October 17, 2004

More about the Kassam rocket

Bill S continues his excellent posts about the Palestinians home-grown weapon.

After a lot of digging, I found an excellent Kassam construction article, written by a aeronautical engineering PhD, on the website "Middle East Missile Monitor"

This article is fascinating, it bolsters the point that pretty big rockets can be built without AP [Ammonium Perchlorate, which is what hobby rocketry uses - RJ] using common steel pipe and steel stock material, along with fertilizer and sugar for the propellant.

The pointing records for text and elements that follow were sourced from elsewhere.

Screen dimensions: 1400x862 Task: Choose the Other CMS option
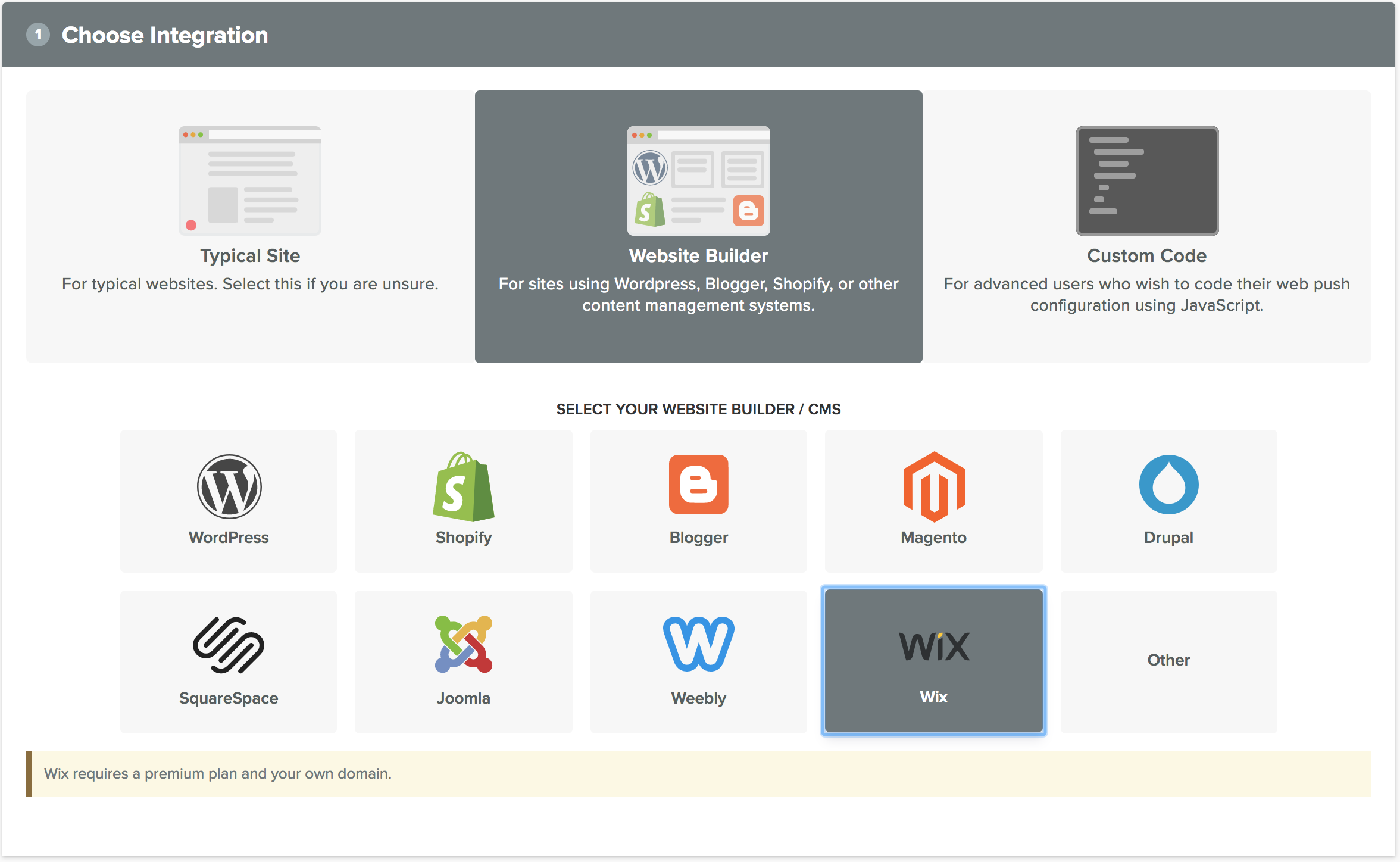1168,661
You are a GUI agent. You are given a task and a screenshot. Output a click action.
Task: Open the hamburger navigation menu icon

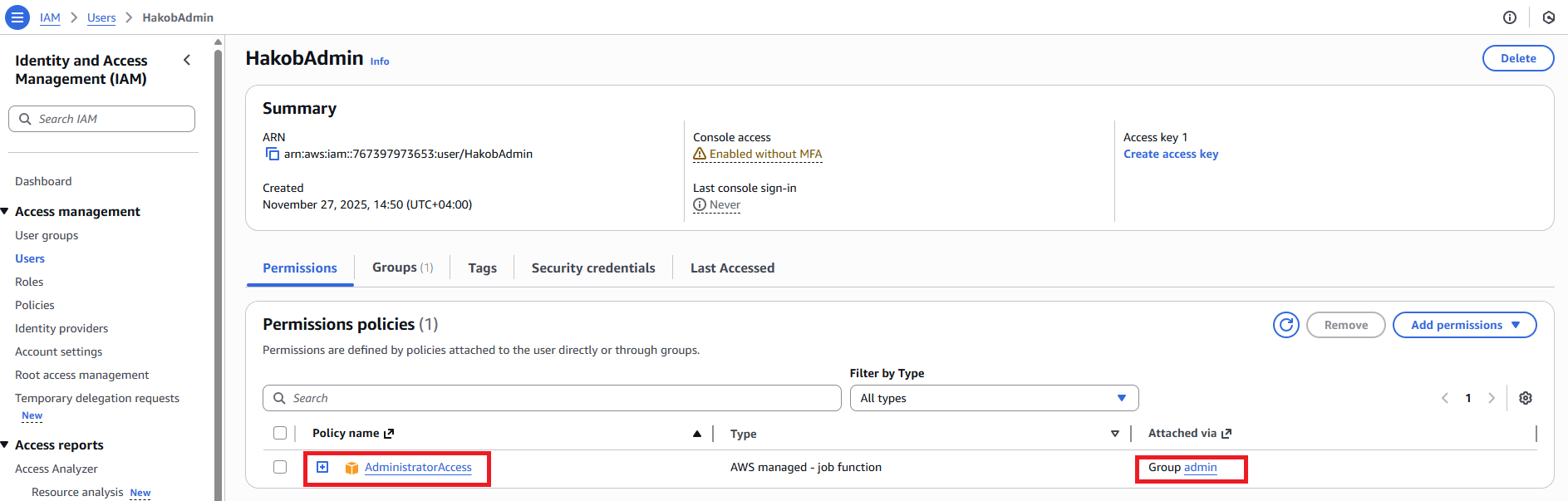click(x=17, y=17)

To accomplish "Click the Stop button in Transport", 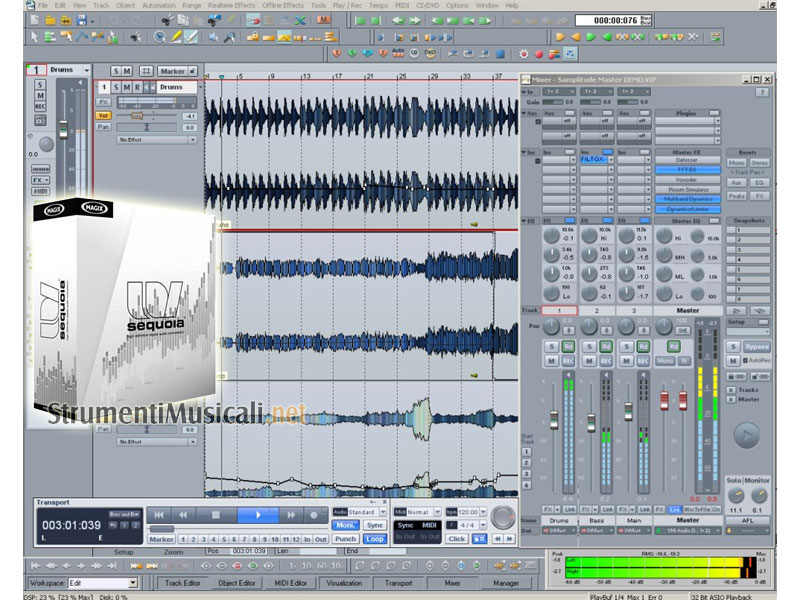I will pyautogui.click(x=214, y=515).
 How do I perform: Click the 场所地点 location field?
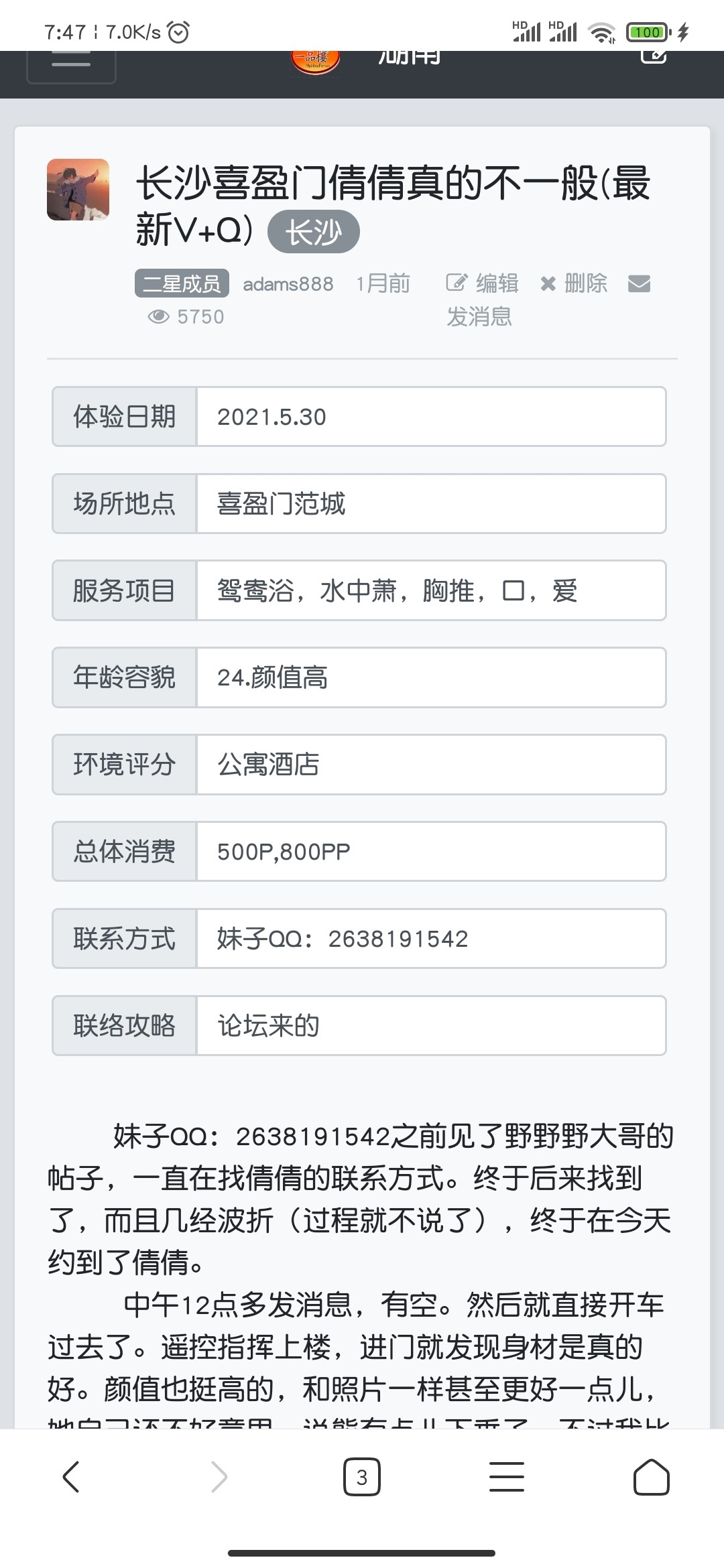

The article states that the motors are a combination core and external burner.... with square propellant slugs constructed of 60/40 mix of potassium nitrate and sugar that slide into the steel pipe (that is one heck of a large burn area). ISP is estimated to be around 130. The motor base plate has seven steel nozzles, and is threaded into the casing before being tack welded into place. Estimated burn time is 1 second, which minimizes erosion. Warhead is a combo of urea nitrate and smuggled TNT. Fusing is a simple device based on an empty small arms cartridge filled with an explosive booster material operating against a spring-loaded nail. Article has Interesting photos of the rectangular slugs and the rear end/nozzle assembly. Since this article was written over a year ago, the total number of rockets fired has roughly doubled.


The article is "The Growing Threat of the Kassam Unguided Rockets".

If the link doesnt work, go to the web site and click on "articles".

As an aside, an article was in today's DC post [WaPo - RJ] on the Kassam, "Rockets Deliver Daily Terror to Residents of Israeli Town".

The article correctly states that these are wildly inaccurate and few have ever hit anything. There is radar alarm system for the local town that gives about a 20 second inbound warning.